The pedals are in the same relative position only on the other side of the tunnel (obviously). I find it no easier or harder to drive a RHD car. However, for some reason when living in England I found it more difficult to drive a RHD articulated lorry (18-wheeler). Perhaps the more cumbersome shifter of the truck combined with the nerve damage to my right shoulder.
I'm sorry to hear that you're right shoulder's damaged. Would that affect the difficulty of driving a right-hand drive articulated lorry for you because you keep one hand on the stick and steer with one hand instead of having both hands on the wheel?
How about the gear pattern for the RHD? I wonder if my left hand pulling
down from 1st to 2nd (on a "normal" H pattern), I would tend to pull it
into 4th instead...???
Don't be sorry Snoope. Race motorcycles, get hurt, deal with it. I think
it was harder simply because they're not as easy to shift as a car and it's
a very long pattern.
The gear pattern is the same, at least in everything I ever drove.
yeah, i agree, although i drive a RHD everyday i do prefer to shift with my
right hand. anyway, the vette/skyline question... i'll get roasted for
this.. :guns: ..but, there are RHD vettes arn't there, or have i just got a
really really bad memory? although i would prefer a LHD corvette a RHD one
would be safer to drive on our roads and also much easier to sell
afterwards... i'm not comparing the two cars as i made clear at the
beginning of this thread, i just wanted to know which is more livable with
etc.. does anyone know the gas milage a vette would get? some one over here
recons that he can get 30mpg running on shell optimax fuel..(98 octane)
reasons i like the vette..
V8 torque band, V8 sound
much better looking car, more typical supercar silouette
with good (adjustable) suspension set-up will handle however you want it too..
engine more tunable.. hmmm.. i recon i answered my own question really.. anyhow, you might as well post your own opinions.. :thumbs:
I know there are Vettes converted to RHD, but I don't think GM builds any
with that configuration.
30 mpg might be doable under certain conditions but not during what would be considered normal driving.
Nope, pedal arrangement is the same, only the shifter is on the "wrong"
side. The first time I drove a friend's Isuzu 117 Coupe (one of 3 in the
US) it was odd to get used to driving from what felt like the passenger
side. Starting out wasn't too bad, but mentally you want to reach down with
the right hand to shift, and all that's there is door panel... ;)
When I drove a RHD VW Bus over to a VW show/swap meet to sell, I found another hard bit: when changing lanes, you tend to move to where you're visually used to being in a lane, which leaves the vehicle a bit too far to the left. This is kind of scary the first time you encounter jersey barriers on the left side, as it's hard to judge whether you're going to scrape on them.

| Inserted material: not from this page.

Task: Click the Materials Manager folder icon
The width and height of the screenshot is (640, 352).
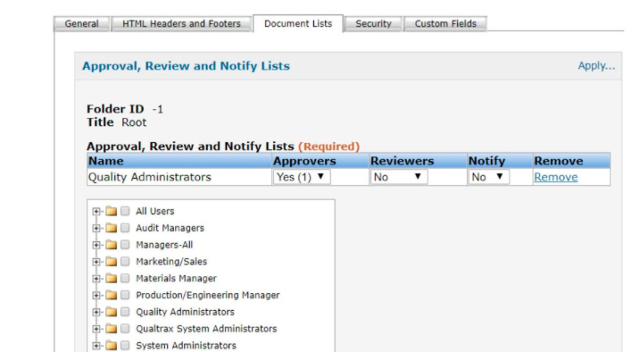Action: 111,278
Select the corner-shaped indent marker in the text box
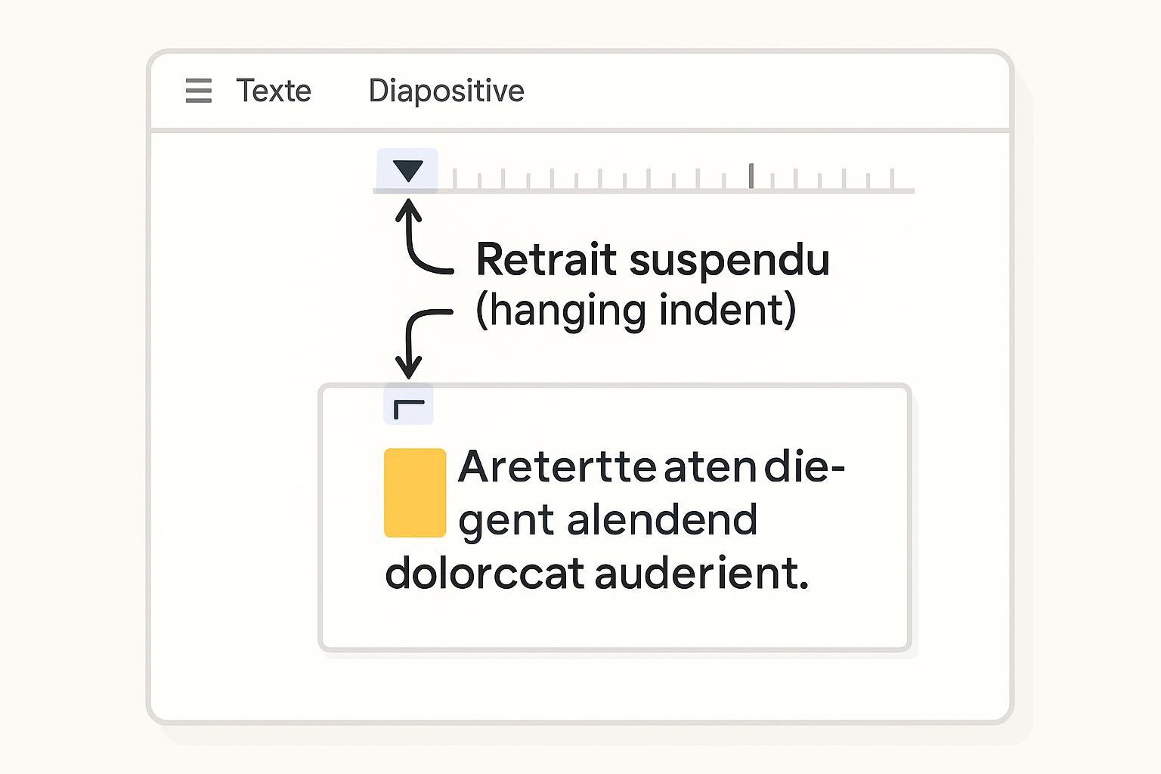The height and width of the screenshot is (774, 1161). (408, 407)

I'm sure it gets easier after using it for a few days, though.
i don't think you would, if you had to learn to shift with a diffrent hand you tend to empasise the movement more and push away from you slightly as you pull back into 2nd.. theres a tractor i drive and theres a gearlever on each side of the seat, one for conventional gears and the other is a ratio box and you have to change both leavers at the same time.. (yes, take both hands off the steering wheel...) i don't know why the japanese designed it like that.. it's crap if you ask me.. anyway, i would say that neither hand is harder to change gear with, but using your right hand just feels slightly better for some reason..
Are the shift patterns mirrowed as the pedals are. Like top left 1st, btm lft 2nd for the RHD's, as an example ?

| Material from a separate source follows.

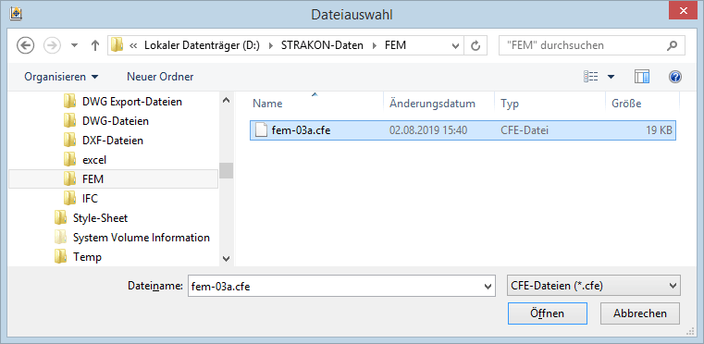The image size is (704, 344).
Task: Select the fem-03a.cfe file
Action: [463, 130]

yeah.. everything is the same, it's jus moved over to the opposite side.. top left is 1st, bottom left is 2nd.. ok, strange question, but on a focus or vw golf, which side of the steering wheel are your indicator stalks on? ours are on the left. actually when you look at it the gearlevers are not changed at all in most cases. they not only mantain the same shift pattern, they also matain the same location.

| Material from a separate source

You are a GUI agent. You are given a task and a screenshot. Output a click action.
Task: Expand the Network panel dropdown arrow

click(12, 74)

No, the config will stay the same but bear in mind that different manufacturers build cars with the reverse gear configuration slightly different to others and obviously there is a difference in 4, 5 and 6 speed cars..the general config should still be the same though and not mirrored or at least that's how it was in all Left hookers I've driven!
Oh yeah, sorry, I forgot to answer the thread lol..sorry for the double
post and another sorry coz I didn't see R34RB answer lectroid before
me...okay that's enough sorry's lol
I would go for a Skyline over a Corvette but only because I dont like vettes and that's only my oppinion by the way, I like the idea of the Technology the R34 offers aswell as the tunability, that's not to say I dont think a Vette could be tuned because I know only too well it could be, but having said that, a while ago I would have bought any Jap car over a US car but now I'm the same as you R34 in that I'd deffinately consider a muscle car...just not a Corvette :thumbs:
Personally I would go with the Vette over the Skyline, but i'm a fan more of the V8 engines, and bigger car. The bigger the car the more protection that you have just in case that you might crash. Also the vette can handle almost as good as the skyline with the right modifications and skilled driver.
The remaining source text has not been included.